• _Data shown_
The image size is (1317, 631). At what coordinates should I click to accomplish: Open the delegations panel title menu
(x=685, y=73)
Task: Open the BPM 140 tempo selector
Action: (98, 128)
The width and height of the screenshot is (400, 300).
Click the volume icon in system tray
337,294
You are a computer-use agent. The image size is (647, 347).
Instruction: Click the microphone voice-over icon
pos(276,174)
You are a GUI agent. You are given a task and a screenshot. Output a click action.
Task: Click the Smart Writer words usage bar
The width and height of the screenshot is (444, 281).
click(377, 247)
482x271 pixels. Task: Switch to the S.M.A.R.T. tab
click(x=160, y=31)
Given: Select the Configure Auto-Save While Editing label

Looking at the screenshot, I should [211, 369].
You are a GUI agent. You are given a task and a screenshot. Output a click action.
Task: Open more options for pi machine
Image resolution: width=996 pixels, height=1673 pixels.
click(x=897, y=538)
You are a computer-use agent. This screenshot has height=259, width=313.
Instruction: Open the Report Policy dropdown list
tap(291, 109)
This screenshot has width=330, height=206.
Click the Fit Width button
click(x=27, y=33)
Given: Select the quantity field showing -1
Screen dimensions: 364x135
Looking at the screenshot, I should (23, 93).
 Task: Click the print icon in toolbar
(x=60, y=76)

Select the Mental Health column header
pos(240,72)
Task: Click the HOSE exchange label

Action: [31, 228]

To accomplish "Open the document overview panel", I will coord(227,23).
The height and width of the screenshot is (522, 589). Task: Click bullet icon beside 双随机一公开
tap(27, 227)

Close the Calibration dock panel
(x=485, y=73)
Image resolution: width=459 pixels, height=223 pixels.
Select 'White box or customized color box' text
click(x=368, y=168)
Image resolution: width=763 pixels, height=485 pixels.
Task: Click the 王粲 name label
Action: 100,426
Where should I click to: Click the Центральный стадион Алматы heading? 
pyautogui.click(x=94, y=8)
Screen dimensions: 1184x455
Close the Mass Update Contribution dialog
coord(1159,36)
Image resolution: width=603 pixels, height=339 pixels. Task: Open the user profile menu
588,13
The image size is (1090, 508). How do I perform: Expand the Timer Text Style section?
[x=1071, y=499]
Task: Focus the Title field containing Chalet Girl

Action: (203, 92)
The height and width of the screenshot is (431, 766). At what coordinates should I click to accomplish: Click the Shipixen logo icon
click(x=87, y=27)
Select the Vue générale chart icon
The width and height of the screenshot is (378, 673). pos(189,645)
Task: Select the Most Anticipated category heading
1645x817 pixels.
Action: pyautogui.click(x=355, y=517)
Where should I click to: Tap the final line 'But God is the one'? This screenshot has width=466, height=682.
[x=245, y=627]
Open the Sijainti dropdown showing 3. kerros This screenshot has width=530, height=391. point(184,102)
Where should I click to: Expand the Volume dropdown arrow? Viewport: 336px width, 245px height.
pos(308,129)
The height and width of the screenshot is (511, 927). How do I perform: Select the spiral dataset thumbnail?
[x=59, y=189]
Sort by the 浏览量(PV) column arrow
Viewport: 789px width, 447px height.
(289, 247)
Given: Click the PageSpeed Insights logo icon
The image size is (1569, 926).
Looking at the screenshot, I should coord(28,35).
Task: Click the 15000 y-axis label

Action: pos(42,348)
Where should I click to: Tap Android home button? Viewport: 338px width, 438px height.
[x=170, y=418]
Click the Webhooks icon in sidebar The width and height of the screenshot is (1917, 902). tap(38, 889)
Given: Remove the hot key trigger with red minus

• _Problem statement_
Reproduce the entire listing above word for word, keeping every line in its original order.

• _In response_
The image size is (1317, 631). At what coordinates should I click to accomplish: Open the delegations panel title menu
(x=685, y=73)
Task: Open the BPM 140 tempo selector
Action: (98, 128)
The width and height of the screenshot is (400, 300).
Click the volume icon in system tray
337,294
You are a computer-use agent. The image size is (647, 347).
Instruction: Click the microphone voice-over icon
pos(276,174)
You are a GUI agent. You are given a task and a screenshot. Output a click action.
Task: Click the Smart Writer words usage bar
The width and height of the screenshot is (444, 281).
click(377, 247)
482x271 pixels. Task: Switch to the S.M.A.R.T. tab
click(x=160, y=31)
Given: Select the Configure Auto-Save While Editing label

Looking at the screenshot, I should [211, 369].
You are a GUI agent. You are given a task and a screenshot. Output a click action.
Task: Open more options for pi machine
Image resolution: width=996 pixels, height=1673 pixels.
click(x=897, y=538)
You are a computer-use agent. This screenshot has height=259, width=313.
Instruction: Open the Report Policy dropdown list
tap(291, 109)
This screenshot has width=330, height=206.
Click the Fit Width button
click(x=27, y=33)
Given: Select the quantity field showing -1
Screen dimensions: 364x135
Looking at the screenshot, I should (23, 93).
 Task: Click the print icon in toolbar
(x=60, y=76)

Select the Mental Health column header
pos(240,72)
Task: Click the HOSE exchange label

Action: [31, 228]

To accomplish "Open the document overview panel", I will coord(227,23).
The height and width of the screenshot is (522, 589). Task: Click bullet icon beside 双随机一公开
tap(27, 227)

Close the Calibration dock panel
(x=485, y=73)
Image resolution: width=459 pixels, height=223 pixels.
Select 'White box or customized color box' text
click(x=368, y=168)
Image resolution: width=763 pixels, height=485 pixels.
Task: Click the 王粲 name label
Action: 100,426
Where should I click to: Click the Центральный стадион Алматы heading? 
pyautogui.click(x=94, y=8)
Screen dimensions: 1184x455
Close the Mass Update Contribution dialog
coord(1159,36)
Image resolution: width=603 pixels, height=339 pixels. Task: Open the user profile menu
588,13
The image size is (1090, 508). How do I perform: Expand the Timer Text Style section?
[x=1071, y=499]
Task: Focus the Title field containing Chalet Girl

Action: (203, 92)
The height and width of the screenshot is (431, 766). At what coordinates should I click to accomplish: Click the Shipixen logo icon
click(x=87, y=27)
Select the Vue générale chart icon
The width and height of the screenshot is (378, 673). pos(189,645)
Task: Select the Most Anticipated category heading
1645x817 pixels.
Action: pyautogui.click(x=355, y=517)
Where should I click to: Tap the final line 'But God is the one'? This screenshot has width=466, height=682.
[x=245, y=627]
Open the Sijainti dropdown showing 3. kerros This screenshot has width=530, height=391. point(184,102)
Where should I click to: Expand the Volume dropdown arrow? Viewport: 336px width, 245px height.
pos(308,129)
The height and width of the screenshot is (511, 927). How do I perform: Select the spiral dataset thumbnail?
[x=59, y=189]
Sort by the 浏览量(PV) column arrow
Viewport: 789px width, 447px height.
(289, 247)
Given: Click the PageSpeed Insights logo icon
The image size is (1569, 926).
Looking at the screenshot, I should coord(28,35).
Task: Click the 15000 y-axis label

Action: pos(42,348)
Where should I click to: Tap Android home button? Viewport: 338px width, 438px height.
[x=170, y=418]
Click the Webhooks icon in sidebar The width and height of the screenshot is (1917, 902). tap(38, 889)
Given: Remove the hot key trigger with red minus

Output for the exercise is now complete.